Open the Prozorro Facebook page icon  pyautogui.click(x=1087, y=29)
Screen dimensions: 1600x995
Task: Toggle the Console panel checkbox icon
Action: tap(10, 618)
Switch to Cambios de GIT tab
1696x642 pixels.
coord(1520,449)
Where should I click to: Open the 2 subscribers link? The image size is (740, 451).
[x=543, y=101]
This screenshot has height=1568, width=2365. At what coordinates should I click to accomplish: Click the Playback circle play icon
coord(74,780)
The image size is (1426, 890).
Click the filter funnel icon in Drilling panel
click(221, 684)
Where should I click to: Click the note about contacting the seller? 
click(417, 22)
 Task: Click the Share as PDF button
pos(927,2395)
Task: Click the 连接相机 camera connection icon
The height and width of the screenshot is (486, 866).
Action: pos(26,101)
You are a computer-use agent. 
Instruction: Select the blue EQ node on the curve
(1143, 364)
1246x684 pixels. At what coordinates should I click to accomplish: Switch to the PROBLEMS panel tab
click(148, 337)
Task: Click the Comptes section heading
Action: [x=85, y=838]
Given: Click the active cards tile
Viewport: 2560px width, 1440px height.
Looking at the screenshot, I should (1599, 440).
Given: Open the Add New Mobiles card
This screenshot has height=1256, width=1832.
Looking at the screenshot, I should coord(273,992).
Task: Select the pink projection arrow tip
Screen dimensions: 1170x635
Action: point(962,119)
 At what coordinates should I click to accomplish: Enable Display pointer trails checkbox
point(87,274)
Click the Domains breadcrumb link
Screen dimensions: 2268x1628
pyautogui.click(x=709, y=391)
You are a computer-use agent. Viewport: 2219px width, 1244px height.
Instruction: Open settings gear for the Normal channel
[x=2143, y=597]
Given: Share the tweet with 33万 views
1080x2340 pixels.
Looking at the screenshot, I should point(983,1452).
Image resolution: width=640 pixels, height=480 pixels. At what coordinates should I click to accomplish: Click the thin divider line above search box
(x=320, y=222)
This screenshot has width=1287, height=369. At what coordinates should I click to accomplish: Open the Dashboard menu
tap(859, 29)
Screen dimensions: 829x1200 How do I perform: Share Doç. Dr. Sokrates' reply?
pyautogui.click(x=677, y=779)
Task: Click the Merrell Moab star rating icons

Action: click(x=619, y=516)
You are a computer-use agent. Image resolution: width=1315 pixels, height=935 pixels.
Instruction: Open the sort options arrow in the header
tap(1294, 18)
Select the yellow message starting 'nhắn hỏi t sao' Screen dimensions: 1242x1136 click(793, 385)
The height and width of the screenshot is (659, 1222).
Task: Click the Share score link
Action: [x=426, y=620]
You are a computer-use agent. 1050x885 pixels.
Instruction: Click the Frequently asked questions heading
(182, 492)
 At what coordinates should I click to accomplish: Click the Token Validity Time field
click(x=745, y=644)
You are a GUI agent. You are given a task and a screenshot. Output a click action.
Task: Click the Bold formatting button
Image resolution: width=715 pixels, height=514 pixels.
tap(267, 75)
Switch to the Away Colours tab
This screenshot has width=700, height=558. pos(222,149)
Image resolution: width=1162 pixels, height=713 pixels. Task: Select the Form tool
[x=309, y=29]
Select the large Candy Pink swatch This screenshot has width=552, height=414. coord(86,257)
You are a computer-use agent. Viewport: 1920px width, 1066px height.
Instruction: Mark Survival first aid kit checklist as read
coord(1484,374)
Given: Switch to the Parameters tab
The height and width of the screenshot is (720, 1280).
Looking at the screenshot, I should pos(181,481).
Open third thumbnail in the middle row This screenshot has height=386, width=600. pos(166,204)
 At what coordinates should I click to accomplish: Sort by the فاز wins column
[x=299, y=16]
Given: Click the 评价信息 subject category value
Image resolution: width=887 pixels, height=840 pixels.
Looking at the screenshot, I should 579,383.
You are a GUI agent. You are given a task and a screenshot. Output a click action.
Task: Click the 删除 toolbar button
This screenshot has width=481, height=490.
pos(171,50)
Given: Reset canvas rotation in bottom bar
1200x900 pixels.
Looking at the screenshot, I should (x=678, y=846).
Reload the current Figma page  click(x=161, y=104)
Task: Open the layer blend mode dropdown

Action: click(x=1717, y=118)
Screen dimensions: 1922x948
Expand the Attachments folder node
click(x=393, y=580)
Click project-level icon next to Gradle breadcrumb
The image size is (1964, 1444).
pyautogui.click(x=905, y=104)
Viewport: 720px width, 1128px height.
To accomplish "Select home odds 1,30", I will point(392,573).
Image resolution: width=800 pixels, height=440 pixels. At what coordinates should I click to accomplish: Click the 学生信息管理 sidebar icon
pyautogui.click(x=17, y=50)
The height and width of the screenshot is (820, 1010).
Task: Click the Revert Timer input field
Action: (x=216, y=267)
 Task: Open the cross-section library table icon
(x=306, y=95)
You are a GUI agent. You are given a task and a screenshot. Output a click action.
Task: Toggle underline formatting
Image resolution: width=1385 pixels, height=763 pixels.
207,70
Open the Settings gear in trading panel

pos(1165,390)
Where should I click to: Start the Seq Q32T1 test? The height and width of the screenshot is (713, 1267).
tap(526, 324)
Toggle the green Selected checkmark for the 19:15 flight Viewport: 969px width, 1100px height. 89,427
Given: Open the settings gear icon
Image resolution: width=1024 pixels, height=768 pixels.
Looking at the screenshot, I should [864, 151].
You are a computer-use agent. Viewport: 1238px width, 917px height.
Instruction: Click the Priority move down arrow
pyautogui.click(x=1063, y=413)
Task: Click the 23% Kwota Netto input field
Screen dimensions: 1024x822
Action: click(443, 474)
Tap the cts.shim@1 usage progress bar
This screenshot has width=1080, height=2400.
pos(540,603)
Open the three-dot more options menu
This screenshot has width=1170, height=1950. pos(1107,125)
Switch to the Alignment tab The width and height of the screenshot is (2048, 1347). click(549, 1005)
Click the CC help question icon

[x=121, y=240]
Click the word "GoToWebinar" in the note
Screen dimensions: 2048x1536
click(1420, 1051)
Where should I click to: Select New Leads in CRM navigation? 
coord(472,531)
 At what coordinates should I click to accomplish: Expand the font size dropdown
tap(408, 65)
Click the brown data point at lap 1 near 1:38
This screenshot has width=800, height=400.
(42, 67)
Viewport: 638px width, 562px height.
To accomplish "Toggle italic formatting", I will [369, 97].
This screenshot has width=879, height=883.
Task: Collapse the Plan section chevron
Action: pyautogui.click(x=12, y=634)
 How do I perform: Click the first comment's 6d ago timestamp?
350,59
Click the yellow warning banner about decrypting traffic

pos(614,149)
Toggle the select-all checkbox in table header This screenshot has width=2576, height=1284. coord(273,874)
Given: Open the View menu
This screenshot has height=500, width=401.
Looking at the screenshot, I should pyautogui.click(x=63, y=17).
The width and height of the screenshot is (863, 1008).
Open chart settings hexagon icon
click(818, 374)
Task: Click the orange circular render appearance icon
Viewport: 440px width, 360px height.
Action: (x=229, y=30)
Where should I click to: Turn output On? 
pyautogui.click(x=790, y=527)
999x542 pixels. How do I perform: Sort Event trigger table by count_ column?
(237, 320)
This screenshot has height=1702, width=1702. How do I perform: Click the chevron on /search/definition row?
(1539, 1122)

========================================

Render each line of the material above as a Markdown table with two columns, "Row" and "Entry". Number the rows consecutively from 1, and leave out blank lines.

■ **PROBLEM SOLUTION**:
| Row | Entry |
|---|---|
| 1 | Open the Prozorro Facebook page icon  pyautogui.click(x=1087, y=29) |
| 2 | Screen dimensions: 1600x995 |
| 3 | Task: Toggle the Console panel checkbox icon |
| 4 | Action: tap(10, 618) |
| 5 | Switch to Cambios de GIT tab |
| 6 | 1696x642 pixels. |
| 7 | coord(1520,449) |
| 8 | Where should I click to: Open the 2 subscribers link? The image size is (740, 451). |
| 9 | [x=543, y=101] |
| 10 | This screenshot has height=1568, width=2365. At what coordinates should I click to accomplish: Click the Playback circle play icon |
| 11 | coord(74,780) |
| 12 | The image size is (1426, 890). |
| 13 | Click the filter funnel icon in Drilling panel |
| 14 | click(221, 684) |
| 15 | Where should I click to: Click the note about contacting the seller?  |
| 16 | click(417, 22) |
| 17 |  Task: Click the Share as PDF button |
| 18 | pos(927,2395) |
| 19 | Task: Click the 连接相机 camera connection icon |
| 20 | The height and width of the screenshot is (486, 866). |
| 21 | Action: pos(26,101) |
| 22 | You are a computer-use agent.  |
| 23 | Instruction: Select the blue EQ node on the curve |
| 24 | (1143, 364) |
| 25 | 1246x684 pixels. At what coordinates should I click to accomplish: Switch to the PROBLEMS panel tab |
| 26 | click(148, 337) |
| 27 | Task: Click the Comptes section heading |
| 28 | Action: [x=85, y=838] |
| 29 | Given: Click the active cards tile |
| 30 | Viewport: 2560px width, 1440px height. |
| 31 | Looking at the screenshot, I should (1599, 440). |
| 32 | Given: Open the Add New Mobiles card |
| 33 | This screenshot has height=1256, width=1832. |
| 34 | Looking at the screenshot, I should coord(273,992). |
| 35 | Task: Select the pink projection arrow tip |
| 36 | Screen dimensions: 1170x635 |
| 37 | Action: point(962,119) |
| 38 |  At what coordinates should I click to accomplish: Enable Display pointer trails checkbox |
| 39 | point(87,274) |
| 40 | Click the Domains breadcrumb link |
| 41 | Screen dimensions: 2268x1628 |
| 42 | pyautogui.click(x=709, y=391) |
| 43 | You are a computer-use agent. Viewport: 2219px width, 1244px height. |
| 44 | Instruction: Open settings gear for the Normal channel |
| 45 | [x=2143, y=597] |
| 46 | Given: Share the tweet with 33万 views |
| 47 | 1080x2340 pixels. |
| 48 | Looking at the screenshot, I should point(983,1452). |
| 49 | Image resolution: width=640 pixels, height=480 pixels. At what coordinates should I click to accomplish: Click the thin divider line above search box |
| 50 | (x=320, y=222) |
| 51 | This screenshot has width=1287, height=369. At what coordinates should I click to accomplish: Open the Dashboard menu |
| 52 | tap(859, 29) |
| 53 | Screen dimensions: 829x1200 How do I perform: Share Doç. Dr. Sokrates' reply? |
| 54 | pyautogui.click(x=677, y=779) |
| 55 | Task: Click the Merrell Moab star rating icons |
| 56 | Action: click(x=619, y=516) |
| 57 | You are a computer-use agent. Image resolution: width=1315 pixels, height=935 pixels. |
| 58 | Instruction: Open the sort options arrow in the header |
| 59 | tap(1294, 18) |
| 60 | Select the yellow message starting 'nhắn hỏi t sao' Screen dimensions: 1242x1136 click(793, 385) |
| 61 | The height and width of the screenshot is (659, 1222). |
| 62 | Task: Click the Share score link |
| 63 | Action: [x=426, y=620] |
| 64 | You are a computer-use agent. 1050x885 pixels. |
| 65 | Instruction: Click the Frequently asked questions heading |
| 66 | (182, 492) |
| 67 |  At what coordinates should I click to accomplish: Click the Token Validity Time field |
| 68 | click(x=745, y=644) |
| 69 | You are a GUI agent. You are given a task and a screenshot. Output a click action. |
| 70 | Task: Click the Bold formatting button |
| 71 | Image resolution: width=715 pixels, height=514 pixels. |
| 72 | tap(267, 75) |
| 73 | Switch to the Away Colours tab |
| 74 | This screenshot has width=700, height=558. pos(222,149) |
| 75 | Image resolution: width=1162 pixels, height=713 pixels. Task: Select the Form tool |
| 76 | [x=309, y=29] |
| 77 | Select the large Candy Pink swatch This screenshot has width=552, height=414. coord(86,257) |
| 78 | You are a computer-use agent. Viewport: 1920px width, 1066px height. |
| 79 | Instruction: Mark Survival first aid kit checklist as read |
| 80 | coord(1484,374) |
| 81 | Given: Switch to the Parameters tab |
| 82 | The height and width of the screenshot is (720, 1280). |
| 83 | Looking at the screenshot, I should pos(181,481). |
| 84 | Open third thumbnail in the middle row This screenshot has height=386, width=600. pos(166,204) |
| 85 |  At what coordinates should I click to accomplish: Sort by the فاز wins column |
| 86 | [x=299, y=16] |
| 87 | Given: Click the 评价信息 subject category value |
| 88 | Image resolution: width=887 pixels, height=840 pixels. |
| 89 | Looking at the screenshot, I should 579,383. |
| 90 | You are a GUI agent. You are given a task and a screenshot. Output a click action. |
| 91 | Task: Click the 删除 toolbar button |
| 92 | This screenshot has width=481, height=490. |
| 93 | pos(171,50) |
| 94 | Given: Reset canvas rotation in bottom bar |
| 95 | 1200x900 pixels. |
| 96 | Looking at the screenshot, I should (x=678, y=846). |
| 97 | Reload the current Figma page  click(x=161, y=104) |
| 98 | Task: Open the layer blend mode dropdown |
| 99 | Action: click(x=1717, y=118) |
| 100 | Screen dimensions: 1922x948 |
| 101 | Expand the Attachments folder node |
| 102 | click(x=393, y=580) |
| 103 | Click project-level icon next to Gradle breadcrumb |
| 104 | The image size is (1964, 1444). |
| 105 | pyautogui.click(x=905, y=104) |
| 106 | Viewport: 720px width, 1128px height. |
| 107 | To accomplish "Select home odds 1,30", I will point(392,573). |
| 108 | Image resolution: width=800 pixels, height=440 pixels. At what coordinates should I click to accomplish: Click the 学生信息管理 sidebar icon |
| 109 | pyautogui.click(x=17, y=50) |
| 110 | The height and width of the screenshot is (820, 1010). |
| 111 | Task: Click the Revert Timer input field |
| 112 | Action: (x=216, y=267) |
| 113 |  Task: Open the cross-section library table icon |
| 114 | (x=306, y=95) |
| 115 | You are a GUI agent. You are given a task and a screenshot. Output a click action. |
| 116 | Task: Toggle underline formatting |
| 117 | Image resolution: width=1385 pixels, height=763 pixels. |
| 118 | 207,70 |
| 119 | Open the Settings gear in trading panel |
| 120 | pos(1165,390) |
| 121 | Where should I click to: Start the Seq Q32T1 test? The height and width of the screenshot is (713, 1267). |
| 122 | tap(526, 324) |
| 123 | Toggle the green Selected checkmark for the 19:15 flight Viewport: 969px width, 1100px height. 89,427 |
| 124 | Given: Open the settings gear icon |
| 125 | Image resolution: width=1024 pixels, height=768 pixels. |
| 126 | Looking at the screenshot, I should [864, 151]. |
| 127 | You are a computer-use agent. Viewport: 1238px width, 917px height. |
| 128 | Instruction: Click the Priority move down arrow |
| 129 | pyautogui.click(x=1063, y=413) |
| 130 | Task: Click the 23% Kwota Netto input field |
| 131 | Screen dimensions: 1024x822 |
| 132 | Action: click(443, 474) |
| 133 | Tap the cts.shim@1 usage progress bar |
| 134 | This screenshot has width=1080, height=2400. |
| 135 | pos(540,603) |
| 136 | Open the three-dot more options menu |
| 137 | This screenshot has width=1170, height=1950. pos(1107,125) |
| 138 | Switch to the Alignment tab The width and height of the screenshot is (2048, 1347). click(549, 1005) |
| 139 | Click the CC help question icon |
| 140 | [x=121, y=240] |
| 141 | Click the word "GoToWebinar" in the note |
| 142 | Screen dimensions: 2048x1536 |
| 143 | click(1420, 1051) |
| 144 | Where should I click to: Select New Leads in CRM navigation?  |
| 145 | coord(472,531) |
| 146 |  At what coordinates should I click to accomplish: Expand the font size dropdown |
| 147 | tap(408, 65) |
| 148 | Click the brown data point at lap 1 near 1:38 |
| 149 | This screenshot has width=800, height=400. |
| 150 | (42, 67) |
| 151 | Viewport: 638px width, 562px height. |
| 152 | To accomplish "Toggle italic formatting", I will [369, 97]. |
| 153 | This screenshot has width=879, height=883. |
| 154 | Task: Collapse the Plan section chevron |
| 155 | Action: pyautogui.click(x=12, y=634) |
| 156 |  How do I perform: Click the first comment's 6d ago timestamp? |
| 157 | 350,59 |
| 158 | Click the yellow warning banner about decrypting traffic |
| 159 | pos(614,149) |
| 160 | Toggle the select-all checkbox in table header This screenshot has width=2576, height=1284. coord(273,874) |
| 161 | Given: Open the View menu |
| 162 | This screenshot has height=500, width=401. |
| 163 | Looking at the screenshot, I should pyautogui.click(x=63, y=17). |
| 164 | The width and height of the screenshot is (863, 1008). |
| 165 | Open chart settings hexagon icon |
| 166 | click(818, 374) |
| 167 | Task: Click the orange circular render appearance icon |
| 168 | Viewport: 440px width, 360px height. |
| 169 | Action: (x=229, y=30) |
| 170 | Where should I click to: Turn output On?  |
| 171 | pyautogui.click(x=790, y=527) |
| 172 | 999x542 pixels. How do I perform: Sort Event trigger table by count_ column? |
| 173 | (237, 320) |
| 174 | This screenshot has height=1702, width=1702. How do I perform: Click the chevron on /search/definition row? |
| 175 | (1539, 1122) |